• WHAT IS BEING ASKED: Reproduce all of the following records verbatim, line for line.

-*-*-

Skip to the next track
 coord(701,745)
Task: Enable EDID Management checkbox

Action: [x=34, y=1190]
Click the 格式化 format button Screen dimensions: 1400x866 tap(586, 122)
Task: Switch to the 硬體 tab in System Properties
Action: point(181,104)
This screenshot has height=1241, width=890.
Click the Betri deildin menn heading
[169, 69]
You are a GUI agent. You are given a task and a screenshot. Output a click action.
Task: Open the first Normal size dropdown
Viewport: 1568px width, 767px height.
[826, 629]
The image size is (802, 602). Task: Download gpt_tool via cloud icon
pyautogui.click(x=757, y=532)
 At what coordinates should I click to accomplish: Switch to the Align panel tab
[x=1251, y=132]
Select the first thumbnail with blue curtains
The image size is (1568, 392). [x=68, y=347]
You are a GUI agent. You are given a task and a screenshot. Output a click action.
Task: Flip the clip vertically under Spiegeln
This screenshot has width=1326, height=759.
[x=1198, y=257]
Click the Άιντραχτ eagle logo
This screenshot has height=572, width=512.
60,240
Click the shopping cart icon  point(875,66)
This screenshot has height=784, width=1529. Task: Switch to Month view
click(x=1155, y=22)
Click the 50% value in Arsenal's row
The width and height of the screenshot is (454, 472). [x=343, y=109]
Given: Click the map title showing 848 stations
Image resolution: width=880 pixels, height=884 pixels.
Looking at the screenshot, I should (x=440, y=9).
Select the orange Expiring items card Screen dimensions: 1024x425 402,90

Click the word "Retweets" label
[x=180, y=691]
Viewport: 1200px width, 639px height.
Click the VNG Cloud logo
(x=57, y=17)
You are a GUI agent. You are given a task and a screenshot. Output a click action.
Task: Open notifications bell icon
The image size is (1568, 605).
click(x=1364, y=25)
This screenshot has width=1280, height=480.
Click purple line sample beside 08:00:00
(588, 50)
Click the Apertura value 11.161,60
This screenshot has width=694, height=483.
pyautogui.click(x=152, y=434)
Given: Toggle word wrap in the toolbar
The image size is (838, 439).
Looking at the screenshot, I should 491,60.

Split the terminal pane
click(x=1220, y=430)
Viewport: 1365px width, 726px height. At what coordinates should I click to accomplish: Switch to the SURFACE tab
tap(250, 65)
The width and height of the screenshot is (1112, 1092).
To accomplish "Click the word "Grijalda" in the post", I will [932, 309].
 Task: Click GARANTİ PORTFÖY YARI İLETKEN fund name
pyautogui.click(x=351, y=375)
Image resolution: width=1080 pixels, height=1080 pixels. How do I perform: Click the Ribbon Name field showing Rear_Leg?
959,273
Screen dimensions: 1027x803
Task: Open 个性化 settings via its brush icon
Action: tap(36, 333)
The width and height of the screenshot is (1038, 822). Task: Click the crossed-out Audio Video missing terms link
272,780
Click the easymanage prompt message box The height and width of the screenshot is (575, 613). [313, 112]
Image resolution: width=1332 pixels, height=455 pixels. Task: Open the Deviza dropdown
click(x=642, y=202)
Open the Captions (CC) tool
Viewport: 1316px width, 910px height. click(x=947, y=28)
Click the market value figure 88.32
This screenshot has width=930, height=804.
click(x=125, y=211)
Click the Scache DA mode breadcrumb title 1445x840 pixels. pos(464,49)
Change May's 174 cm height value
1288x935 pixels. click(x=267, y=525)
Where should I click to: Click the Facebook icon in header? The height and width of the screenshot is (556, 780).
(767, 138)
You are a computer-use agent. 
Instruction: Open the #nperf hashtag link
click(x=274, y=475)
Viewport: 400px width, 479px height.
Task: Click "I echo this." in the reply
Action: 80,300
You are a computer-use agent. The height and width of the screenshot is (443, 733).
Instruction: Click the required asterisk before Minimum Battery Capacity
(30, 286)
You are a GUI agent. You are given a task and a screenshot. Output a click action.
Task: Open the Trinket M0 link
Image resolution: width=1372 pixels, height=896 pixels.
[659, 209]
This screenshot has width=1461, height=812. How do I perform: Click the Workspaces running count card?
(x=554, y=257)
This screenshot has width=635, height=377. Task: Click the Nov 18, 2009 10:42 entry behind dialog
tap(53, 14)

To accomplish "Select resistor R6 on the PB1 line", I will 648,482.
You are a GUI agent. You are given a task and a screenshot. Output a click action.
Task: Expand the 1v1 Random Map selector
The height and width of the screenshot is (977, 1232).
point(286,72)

-*-*-

• FULL OUTPUT:
Skip to the next track
 coord(701,745)
Task: Enable EDID Management checkbox

Action: [x=34, y=1190]
Click the 格式化 format button Screen dimensions: 1400x866 tap(586, 122)
Task: Switch to the 硬體 tab in System Properties
Action: point(181,104)
This screenshot has height=1241, width=890.
Click the Betri deildin menn heading
[169, 69]
You are a GUI agent. You are given a task and a screenshot. Output a click action.
Task: Open the first Normal size dropdown
Viewport: 1568px width, 767px height.
[826, 629]
The image size is (802, 602). Task: Download gpt_tool via cloud icon
pyautogui.click(x=757, y=532)
 At what coordinates should I click to accomplish: Switch to the Align panel tab
[x=1251, y=132]
Select the first thumbnail with blue curtains
The image size is (1568, 392). [x=68, y=347]
You are a GUI agent. You are given a task and a screenshot. Output a click action.
Task: Flip the clip vertically under Spiegeln
This screenshot has width=1326, height=759.
[x=1198, y=257]
Click the Άιντραχτ eagle logo
This screenshot has height=572, width=512.
60,240
Click the shopping cart icon  point(875,66)
This screenshot has height=784, width=1529. Task: Switch to Month view
click(x=1155, y=22)
Click the 50% value in Arsenal's row
The width and height of the screenshot is (454, 472). [x=343, y=109]
Given: Click the map title showing 848 stations
Image resolution: width=880 pixels, height=884 pixels.
Looking at the screenshot, I should (x=440, y=9).
Select the orange Expiring items card Screen dimensions: 1024x425 402,90

Click the word "Retweets" label
[x=180, y=691]
Viewport: 1200px width, 639px height.
Click the VNG Cloud logo
(x=57, y=17)
You are a GUI agent. You are given a task and a screenshot. Output a click action.
Task: Open notifications bell icon
The image size is (1568, 605).
click(x=1364, y=25)
This screenshot has width=1280, height=480.
Click purple line sample beside 08:00:00
(588, 50)
Click the Apertura value 11.161,60
This screenshot has width=694, height=483.
pyautogui.click(x=152, y=434)
Given: Toggle word wrap in the toolbar
The image size is (838, 439).
Looking at the screenshot, I should 491,60.

Split the terminal pane
click(x=1220, y=430)
Viewport: 1365px width, 726px height. At what coordinates should I click to accomplish: Switch to the SURFACE tab
tap(250, 65)
The width and height of the screenshot is (1112, 1092).
To accomplish "Click the word "Grijalda" in the post", I will [932, 309].
 Task: Click GARANTİ PORTFÖY YARI İLETKEN fund name
pyautogui.click(x=351, y=375)
Image resolution: width=1080 pixels, height=1080 pixels. How do I perform: Click the Ribbon Name field showing Rear_Leg?
959,273
Screen dimensions: 1027x803
Task: Open 个性化 settings via its brush icon
Action: tap(36, 333)
The width and height of the screenshot is (1038, 822). Task: Click the crossed-out Audio Video missing terms link
272,780
Click the easymanage prompt message box The height and width of the screenshot is (575, 613). [313, 112]
Image resolution: width=1332 pixels, height=455 pixels. Task: Open the Deviza dropdown
click(x=642, y=202)
Open the Captions (CC) tool
Viewport: 1316px width, 910px height. click(x=947, y=28)
Click the market value figure 88.32
This screenshot has width=930, height=804.
click(x=125, y=211)
Click the Scache DA mode breadcrumb title 1445x840 pixels. pos(464,49)
Change May's 174 cm height value
1288x935 pixels. click(x=267, y=525)
Where should I click to: Click the Facebook icon in header? The height and width of the screenshot is (556, 780).
(767, 138)
You are a computer-use agent. 
Instruction: Open the #nperf hashtag link
click(x=274, y=475)
Viewport: 400px width, 479px height.
Task: Click "I echo this." in the reply
Action: 80,300
You are a computer-use agent. The height and width of the screenshot is (443, 733).
Instruction: Click the required asterisk before Minimum Battery Capacity
(30, 286)
You are a GUI agent. You are given a task and a screenshot. Output a click action.
Task: Open the Trinket M0 link
Image resolution: width=1372 pixels, height=896 pixels.
[659, 209]
This screenshot has width=1461, height=812. How do I perform: Click the Workspaces running count card?
(x=554, y=257)
This screenshot has width=635, height=377. Task: Click the Nov 18, 2009 10:42 entry behind dialog
tap(53, 14)

To accomplish "Select resistor R6 on the PB1 line", I will 648,482.
You are a GUI agent. You are given a task and a screenshot. Output a click action.
Task: Expand the 1v1 Random Map selector
The height and width of the screenshot is (977, 1232).
point(286,72)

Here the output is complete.